Memorial for Daniel P. Jaffke, a son, brother, and friend.

More pics of Daniel


At the beach with Daniel Jaffke and Tom Jaffke


Daniel loved to edit photos


He loved animals


Big haircut


Daniel Jaffke with Brian Reynolds


Dianna Line (oldest sister) and Daniel Jaffke


Dianna Line and Daniel Jaffke 1997
We held Daniel out of school until he was 7 because he was about 2 years
behind other kids his age.  He was premature at birth and it took him a while to catch up.
This pic is when Daniel was 14 and he still looked about 8 or 9.


More Memories


Daniel wanted me to do a cross stitch picture of this but I never got it done.
There was too much black and I couldn't see well enough to do it.

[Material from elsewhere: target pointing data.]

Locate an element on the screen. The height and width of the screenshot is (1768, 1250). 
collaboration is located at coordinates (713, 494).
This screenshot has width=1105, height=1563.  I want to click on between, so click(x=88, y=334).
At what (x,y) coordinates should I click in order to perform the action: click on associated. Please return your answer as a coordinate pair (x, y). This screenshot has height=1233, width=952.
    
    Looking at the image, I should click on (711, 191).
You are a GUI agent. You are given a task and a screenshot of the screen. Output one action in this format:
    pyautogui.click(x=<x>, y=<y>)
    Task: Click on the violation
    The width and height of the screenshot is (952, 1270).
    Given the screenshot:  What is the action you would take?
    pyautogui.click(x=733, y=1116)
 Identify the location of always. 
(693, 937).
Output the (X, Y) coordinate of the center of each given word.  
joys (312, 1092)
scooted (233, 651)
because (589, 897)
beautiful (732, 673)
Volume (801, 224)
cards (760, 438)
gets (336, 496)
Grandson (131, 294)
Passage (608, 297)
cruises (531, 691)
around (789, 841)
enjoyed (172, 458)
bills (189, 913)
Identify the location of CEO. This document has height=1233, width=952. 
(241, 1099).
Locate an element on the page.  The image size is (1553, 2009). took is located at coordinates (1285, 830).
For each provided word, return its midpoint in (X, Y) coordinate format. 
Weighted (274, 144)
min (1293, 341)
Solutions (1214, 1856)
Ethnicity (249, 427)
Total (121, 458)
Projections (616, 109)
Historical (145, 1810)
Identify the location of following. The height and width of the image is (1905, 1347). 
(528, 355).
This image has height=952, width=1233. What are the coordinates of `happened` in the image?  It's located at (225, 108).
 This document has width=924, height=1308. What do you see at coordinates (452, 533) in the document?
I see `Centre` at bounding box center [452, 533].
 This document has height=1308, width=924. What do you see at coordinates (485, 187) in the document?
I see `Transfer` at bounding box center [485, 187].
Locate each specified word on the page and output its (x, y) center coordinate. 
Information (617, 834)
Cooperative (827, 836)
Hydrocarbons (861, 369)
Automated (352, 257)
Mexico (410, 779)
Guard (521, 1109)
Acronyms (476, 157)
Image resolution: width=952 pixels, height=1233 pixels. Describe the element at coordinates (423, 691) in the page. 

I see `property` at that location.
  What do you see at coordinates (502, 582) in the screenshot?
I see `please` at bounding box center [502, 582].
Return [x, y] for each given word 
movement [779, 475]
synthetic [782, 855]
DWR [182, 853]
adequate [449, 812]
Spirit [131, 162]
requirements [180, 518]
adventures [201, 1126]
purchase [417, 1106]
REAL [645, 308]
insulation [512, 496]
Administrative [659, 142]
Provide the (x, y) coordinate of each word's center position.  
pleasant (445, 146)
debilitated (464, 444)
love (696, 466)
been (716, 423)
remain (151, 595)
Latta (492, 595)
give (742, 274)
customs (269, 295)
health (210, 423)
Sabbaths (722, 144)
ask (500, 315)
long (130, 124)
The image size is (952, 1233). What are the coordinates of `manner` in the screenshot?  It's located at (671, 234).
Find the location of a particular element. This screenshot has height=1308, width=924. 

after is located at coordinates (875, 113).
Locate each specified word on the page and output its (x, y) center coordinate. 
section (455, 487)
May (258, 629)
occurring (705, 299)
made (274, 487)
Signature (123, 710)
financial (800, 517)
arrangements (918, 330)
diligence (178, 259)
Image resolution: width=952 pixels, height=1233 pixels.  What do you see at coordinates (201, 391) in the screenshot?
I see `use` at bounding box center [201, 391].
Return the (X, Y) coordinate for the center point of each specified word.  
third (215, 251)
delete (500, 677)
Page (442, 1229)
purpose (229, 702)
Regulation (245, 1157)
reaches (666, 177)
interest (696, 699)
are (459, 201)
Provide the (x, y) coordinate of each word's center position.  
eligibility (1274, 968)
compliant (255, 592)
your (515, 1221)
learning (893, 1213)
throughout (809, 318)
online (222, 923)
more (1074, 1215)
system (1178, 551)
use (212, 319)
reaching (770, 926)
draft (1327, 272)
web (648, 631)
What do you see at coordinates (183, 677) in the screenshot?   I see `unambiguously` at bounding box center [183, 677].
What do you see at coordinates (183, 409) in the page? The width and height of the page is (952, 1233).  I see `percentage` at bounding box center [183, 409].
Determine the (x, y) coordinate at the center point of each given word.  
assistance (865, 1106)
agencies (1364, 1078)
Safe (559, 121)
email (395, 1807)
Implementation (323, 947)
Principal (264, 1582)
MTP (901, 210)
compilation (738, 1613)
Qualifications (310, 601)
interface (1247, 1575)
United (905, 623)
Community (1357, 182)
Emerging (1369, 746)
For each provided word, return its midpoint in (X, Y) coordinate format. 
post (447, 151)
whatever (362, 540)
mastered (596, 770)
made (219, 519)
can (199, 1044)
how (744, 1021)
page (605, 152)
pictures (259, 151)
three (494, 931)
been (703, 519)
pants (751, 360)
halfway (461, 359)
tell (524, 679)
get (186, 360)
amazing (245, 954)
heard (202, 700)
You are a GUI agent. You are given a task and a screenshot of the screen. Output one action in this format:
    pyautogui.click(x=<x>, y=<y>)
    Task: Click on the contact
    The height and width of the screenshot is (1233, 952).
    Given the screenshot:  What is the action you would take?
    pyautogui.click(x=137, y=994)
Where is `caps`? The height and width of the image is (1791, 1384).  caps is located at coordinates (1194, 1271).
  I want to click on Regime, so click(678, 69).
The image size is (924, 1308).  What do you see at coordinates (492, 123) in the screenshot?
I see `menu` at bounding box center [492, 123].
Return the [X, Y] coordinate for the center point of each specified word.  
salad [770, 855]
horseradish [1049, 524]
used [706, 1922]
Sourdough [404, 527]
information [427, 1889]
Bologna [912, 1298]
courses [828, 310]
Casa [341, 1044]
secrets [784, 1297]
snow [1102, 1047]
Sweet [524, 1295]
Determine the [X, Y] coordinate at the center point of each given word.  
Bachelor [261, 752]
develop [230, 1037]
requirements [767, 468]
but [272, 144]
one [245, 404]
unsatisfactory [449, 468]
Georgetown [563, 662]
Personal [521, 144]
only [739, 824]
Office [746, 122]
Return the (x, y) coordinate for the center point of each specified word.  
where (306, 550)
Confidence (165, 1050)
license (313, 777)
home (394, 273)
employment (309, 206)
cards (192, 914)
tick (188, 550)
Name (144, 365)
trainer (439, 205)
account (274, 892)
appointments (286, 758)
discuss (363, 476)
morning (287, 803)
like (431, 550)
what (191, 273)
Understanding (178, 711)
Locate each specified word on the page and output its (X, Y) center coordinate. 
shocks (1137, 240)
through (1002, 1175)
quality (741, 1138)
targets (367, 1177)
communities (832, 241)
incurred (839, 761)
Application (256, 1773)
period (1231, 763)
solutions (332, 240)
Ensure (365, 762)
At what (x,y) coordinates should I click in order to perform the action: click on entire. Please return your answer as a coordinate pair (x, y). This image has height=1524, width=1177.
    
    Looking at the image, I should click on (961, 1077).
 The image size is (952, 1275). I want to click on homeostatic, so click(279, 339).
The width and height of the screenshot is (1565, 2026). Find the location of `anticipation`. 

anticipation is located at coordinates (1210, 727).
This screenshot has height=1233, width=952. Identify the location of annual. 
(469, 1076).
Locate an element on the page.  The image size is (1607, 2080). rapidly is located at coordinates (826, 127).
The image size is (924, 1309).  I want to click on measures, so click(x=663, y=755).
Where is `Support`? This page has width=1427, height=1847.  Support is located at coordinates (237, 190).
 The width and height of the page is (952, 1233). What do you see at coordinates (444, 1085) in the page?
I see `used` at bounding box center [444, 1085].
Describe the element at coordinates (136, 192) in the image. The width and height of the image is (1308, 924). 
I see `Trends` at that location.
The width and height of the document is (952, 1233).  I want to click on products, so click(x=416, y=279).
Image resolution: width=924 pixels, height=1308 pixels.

Posing with and like Hulk Hogan


First Chair Alto Sax in his very first year in band (this was concert night).


I think he was rocking a new haircut here.


I'm not sure what he was wearing here, we went through a time when we could
not keep britches on him. 


My Beautiful Son

Daniel's older brother Eric and Tom Daniel's dad.


Trying to remember everything he wants for Christmas

Reading outside

Uncle Daniel

Camping

Ok what did you do?
My beautiful son shot and killed while working his weekend job for Papa Johns Pizza 
So many people loved him that there were 85 cars in his funeral procession and that was car pooling.
Standing room only at his funeral with 3 parlors open.  We didn't even get flowers from Papa Johns but we did from Dominoes.  It makes me wonder about the guy that was killed in TN and all the papa johns people came including "John" himself.  I think it was for show probably.  The only people from Papa John's who came to Daniel's funeral were his co workers who loved him and cried to me how much they miss him.  
He was sent into an apartment complex which had murders there before and was known for its violent element with no protection!
Daniel was a talented musician and song writer.  He was a machinist through the week and his life insurance became effective 5 hours after he was brutally murdered.
His last words were "Oh God, Oh God No!"  I have to live with knowing that for the rest of my life which cannot be short enough for me.  
I have thought about suicide about every day since Daniel was murdered.  I however don't want to take the chance that I will never see him again so I stay alive until its my time to go.
Many times I wonder if I am going insane, because I just can't function anymore.  My house is always a mess, the laundry is always piled up and I pace around not knowing what to do.  This blog has helped a little, I gather information about Daniel off the web and now I will begin writing about my feelings here too..  
His many friends are now my other kids, they call me Mama Jaffke.  But people have begun avoiding me because I am always crying or about to.  My cousin told me right after Daniel died that "people will get on with their lives and you won't be able to".  She was very right, I am not able to.